For assignments, I want to gear my pedagogy toward open-ended, multimodal, and process-focused work that again tries to challenge the authoring process and what a text can entail. Here, I think assignments should take an expanded view of process and incorporate these elements into the wording and expectations of the assignments. Since process often involves more than writing—for example, research, collaboration with other writers, curation, and circulation—I encourage students to see “process” as a contextual and flexible set of tools and not just a series of universal habits. Assignments should be constructed with this in mind, so I integrate research, collaborative requirements, etc., into the assignment sheet and encourage expansive portfolio and reflective components. Assignments are designed to further class discussion on writing with hands-on work, but at the same time, they should reflect how the student approaches the work from their given situation.

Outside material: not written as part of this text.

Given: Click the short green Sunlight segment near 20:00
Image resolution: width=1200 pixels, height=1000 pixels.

As noted, such work combines reflection. I want to present multiple windows for students to reflect on their work: using marginal comments to describe moves in a document, responding to feedback, engaging with conferences and workshops that are geared around reflection and class questions. Such reflection connects to class discussion and assignment goals, yet remains low-stakes and informal. In sum, these reflections are designed to get the student more familiar with different heuristics and terms and provide a space for students to explain how they apply them to differing situations, hopefully encouraging more deliberate writing.

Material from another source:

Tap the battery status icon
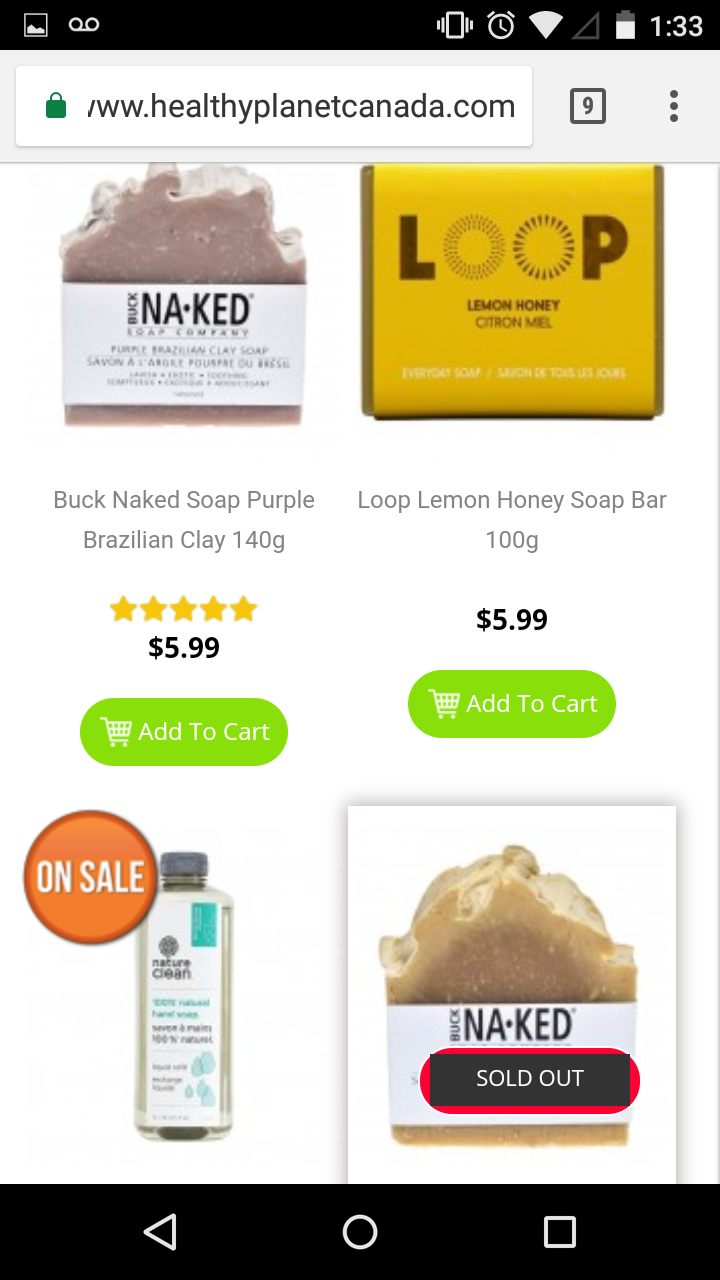 pos(626,25)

I often see assessment as a co-authoring exchange helping to drive the writing process, in addition to its primary goal in keeping track of student work, growth, and any academic issues. With that in mind, I prefer mixed approaches to intervention and make assessment as low-stakes as possible. I use workshops and peer edits as tools in this process, but as tools, they should be directed according to designed ends, like engaging with project goals. Also, assessment should also be transparent and consistent, with goals clearly articulated at all stages of the process, from introducing the assignment to returning feedback. Assessment should be mindful of class conversations and the previous and future work of the writer, again being more process-focused and looking beyond what a student hands in on any given day. I also think students should have a place in the assessment process, with the opportunity to respond to instructor and peer comments. By diffusing authority, I see myself as a collaborator, albeit a collaborator with a certain skill set, knowledge base, and authority. I have used grading contracts in the past to facilitate this work, but think it can be done in a variety of ways. 

I believe one should expose students to different tactics and challenges, but ultimately see how that exposure affects them on their own terms. And one hopes that in time, beyond the confines of class, the student becomes a more deliberate writer and thinker.